Il a formé son propre mouvement islamiste
Pourtant, pour l’imam Dicko, se féliciter de l’intervention française qui a sauvé Bamako des djihadistes n’a jamais signifié qu’il fallait aussi adhérer à un programme libéral plus large de modernité.
Il a toujours défendu le conservatisme social, parfois en langage graphique.
Pourtant, il s’en est toujours tenu à son conservatisme. Il a déclaré que les militants responsables de l’attaque de l’hôtel Radisson Blu à Bamako en 2015 avaient été envoyés par Dieu pour punir les Maliens pour leur homosexualité, importée de l’Ouest.

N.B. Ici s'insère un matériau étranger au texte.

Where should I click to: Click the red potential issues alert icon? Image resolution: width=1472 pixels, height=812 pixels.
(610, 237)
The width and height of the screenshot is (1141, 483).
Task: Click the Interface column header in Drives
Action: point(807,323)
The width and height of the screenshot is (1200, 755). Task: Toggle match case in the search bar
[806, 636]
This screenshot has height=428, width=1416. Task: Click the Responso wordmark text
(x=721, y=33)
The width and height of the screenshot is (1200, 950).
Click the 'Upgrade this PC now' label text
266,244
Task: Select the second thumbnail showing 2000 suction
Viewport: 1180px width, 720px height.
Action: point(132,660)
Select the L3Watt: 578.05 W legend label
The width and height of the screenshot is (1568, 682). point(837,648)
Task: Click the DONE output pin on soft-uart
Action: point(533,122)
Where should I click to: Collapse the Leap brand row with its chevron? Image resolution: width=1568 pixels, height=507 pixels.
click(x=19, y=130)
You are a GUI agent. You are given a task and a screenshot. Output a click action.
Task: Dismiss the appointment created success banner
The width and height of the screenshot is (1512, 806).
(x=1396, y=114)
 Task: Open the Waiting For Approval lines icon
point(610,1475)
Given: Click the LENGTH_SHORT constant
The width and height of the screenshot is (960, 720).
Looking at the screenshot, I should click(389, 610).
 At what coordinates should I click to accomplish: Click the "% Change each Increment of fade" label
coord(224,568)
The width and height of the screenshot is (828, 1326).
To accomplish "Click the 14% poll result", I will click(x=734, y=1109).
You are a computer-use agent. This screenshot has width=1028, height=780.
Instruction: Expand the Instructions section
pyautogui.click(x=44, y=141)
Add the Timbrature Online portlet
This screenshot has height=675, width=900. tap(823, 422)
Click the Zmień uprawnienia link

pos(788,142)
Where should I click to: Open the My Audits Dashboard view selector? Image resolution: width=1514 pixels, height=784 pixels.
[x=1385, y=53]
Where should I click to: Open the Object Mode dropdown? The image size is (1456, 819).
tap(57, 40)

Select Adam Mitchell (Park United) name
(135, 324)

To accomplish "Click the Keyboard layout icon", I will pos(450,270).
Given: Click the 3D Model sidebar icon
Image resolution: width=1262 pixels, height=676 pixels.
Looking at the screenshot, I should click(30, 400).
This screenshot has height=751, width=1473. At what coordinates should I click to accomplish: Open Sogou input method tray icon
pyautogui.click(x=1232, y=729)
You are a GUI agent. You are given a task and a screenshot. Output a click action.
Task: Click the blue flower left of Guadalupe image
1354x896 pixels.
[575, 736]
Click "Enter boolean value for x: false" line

Et ses sentiments nationalistes transparaissent lorsqu’il accuse la France d’avoir l’ambition de recoloniser son pays. En cela, il est comme de nombreux compatriotes : ravi d’être sauvé en 2013, mais aujourd’hui fatigué d’une opération militaire française qui n’a toujours pas réussi à faire taire les groupes armés djihadistes.
C’est cet appel populiste qui fait aujourd’hui de lui un acteur si influent dans la crise politique actuelle.
Lors de l’élection de 2013, il a soutenu M. Keïta, qui se présentait à la présidence avec le slogan vague de restaurer la fierté nationale après la crise des deux années précédentes.
Cette compétition et la suivante, en 2018, ont vu M. Keïta écraser son adversaire beaucoup plus technocrate, Soumaïla Cissé.
Mais aujourd’hui, le président est assiégé politiquement alors que M. Cissé est otage d’homme armés qui l’ont kidnappé en pleine campagne électorale pour les législatives de mars dernier.
Quant à l’imam Dicko, il a abandonné le président Keïta en 2017 et s’est retiré l’année dernière du Haut Conseil islamique pour former son propre mouvement politique islamiste, la Coordination des mouvements, associations et sympathisants (CMAS).
Il a participé aux tentatives de développement d’un nouveau dialogue avec Ag Ghaly et d’autres dirigeants djihadistes qui poursuivent encore la lutte armée, une voie que M. Keïta tente également de suivre.
Porte-drapeau du nationalisme
Mais le clivage politique de l’imam Dicko avec le président reste profond. Ses alliés de l’opposition sont laïques et les manifestations actuelles sont alimentées par la colère contre tout ce qui a mal tourné plutôt que par un large appétit populaire pour la transformation du Mali en une république islamique.
Outre l’implacable crise de sécurité dans le Nord, il y a eu une série de scandales de corruption. Une grève des enseignants avait déjà entraîné la fermeture de nombreuses écoles bien avant la pandémie du Covid-19. Il semble peu probable que M. Keïta, réélu en 2018 avec un mandat solide, soit prêt à démissionner.
Mais il pourrait accepter un rôle moins central, tandis que l’opposition rejoindra un gouvernement d’unité qui lui retirerait le véritable pouvoir. Quoi qu’il arrive, la limitation des mandats interdisent au président de se représenter en 2023.
Cela pourrait-il laisser le champ libre à l’imam Dicko pour qu’il devienne le porte-drapeau d’une tradition nationaliste exaspérée par les marchandages de la classe politique conventionnelle?